Comparison of indel calling in the 17 additional test samples using different workflows with QD and VARW filters
| Read mapper | Variant caller | QD th | VARW th | FP a | FN a | TP a | TN a | Sensitivity [95% CI] | Specificity [95% CI] | FDR [95% CI] |
|---|---|---|---|---|---|---|---|---|---|---|
| TMAP-TS3.4 | GATK | 2.5 | 0 | 25 | 0 | 2 | 272364 | 100% [43.07, 100] | 99.99% [99.99, 99.99] | 92.59% [78.3, 98.43] |
| TMAP-TS3.4 | SAMtools | 1 | 0 | 2 | 0 | 2 | 272387 | 100% [43.07, 100] | 99.99% [99.99, 100] | 50% [12.28, 87.72] |
| BWA | GATK | 2.5 | 0 | 14 | 0 | 2 | 272375 | 100% [43.07, 100] | 99.99% [99.99, 100] | 87.5% [65.58, 97.31] |
| BWA | SAMtools | 1 | 0 | 4 | 0 | 2 | 272385 | 100% [43.07, 100] | 99.99% [99.99, 100] | 66.67% [28.64, 92.32] |
We considered all bases in coding exons. Across the 17 samples the total number of bases considered was 272,391.

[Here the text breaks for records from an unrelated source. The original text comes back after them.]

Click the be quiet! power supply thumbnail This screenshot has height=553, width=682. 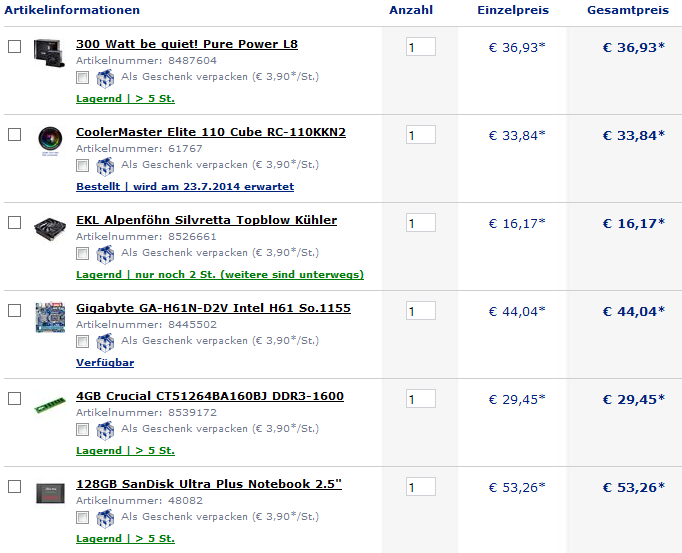tap(49, 53)
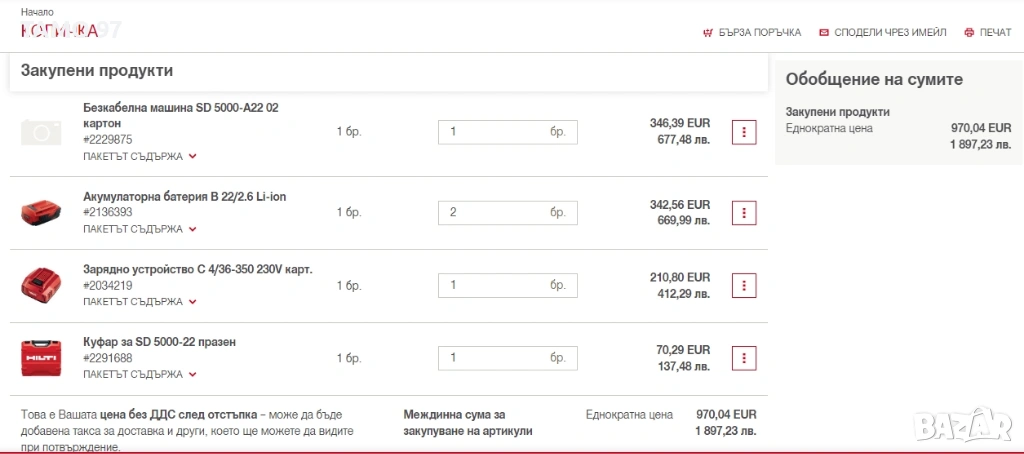1024x454 pixels.
Task: Click the battery quantity input field
Action: (x=494, y=212)
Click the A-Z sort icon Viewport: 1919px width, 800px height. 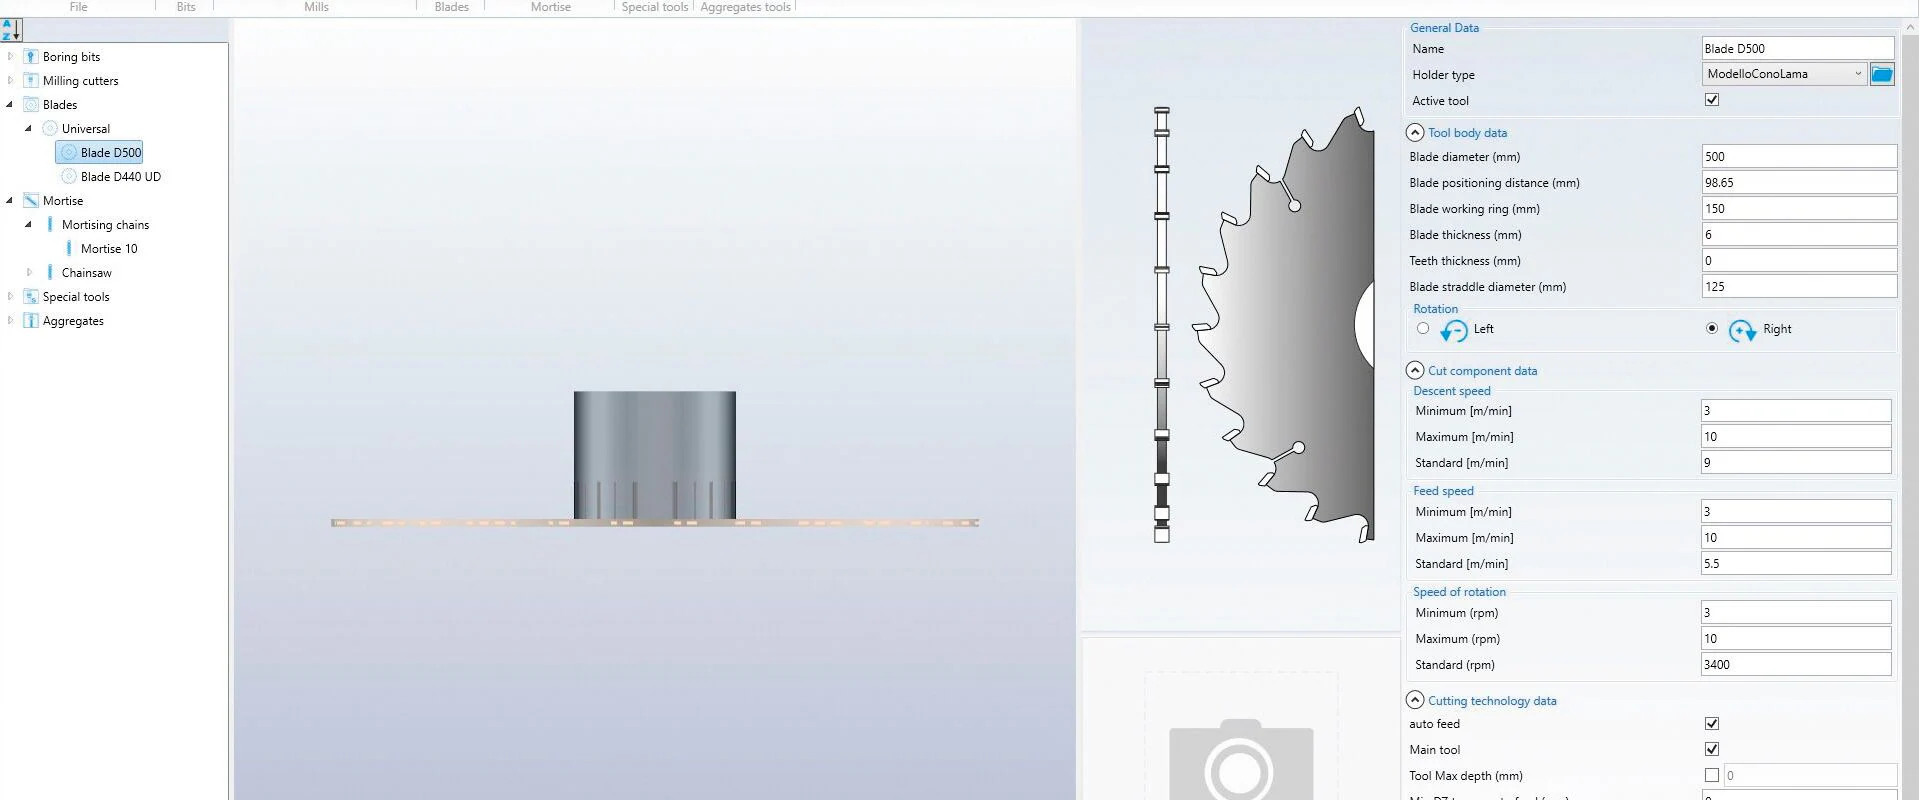pos(11,30)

aFP = False Positives; FN = False Negatives; TP = True Positive; TN = True Negatives.
Figure 3Proposed workflows for highly sensitive and specific indel detection from PGM data. BAM files were generated by read alignment of PGM sequencing outputs using either TMAP-TS3.4 (blue) or BWA (red). SAMtools was used to call indels. This was followed by a post-indel calling filtering using QDth and VARWth. An independent confirmation of called indel was performed using Sanger sequencing. The numbers of indels called by each step were specified.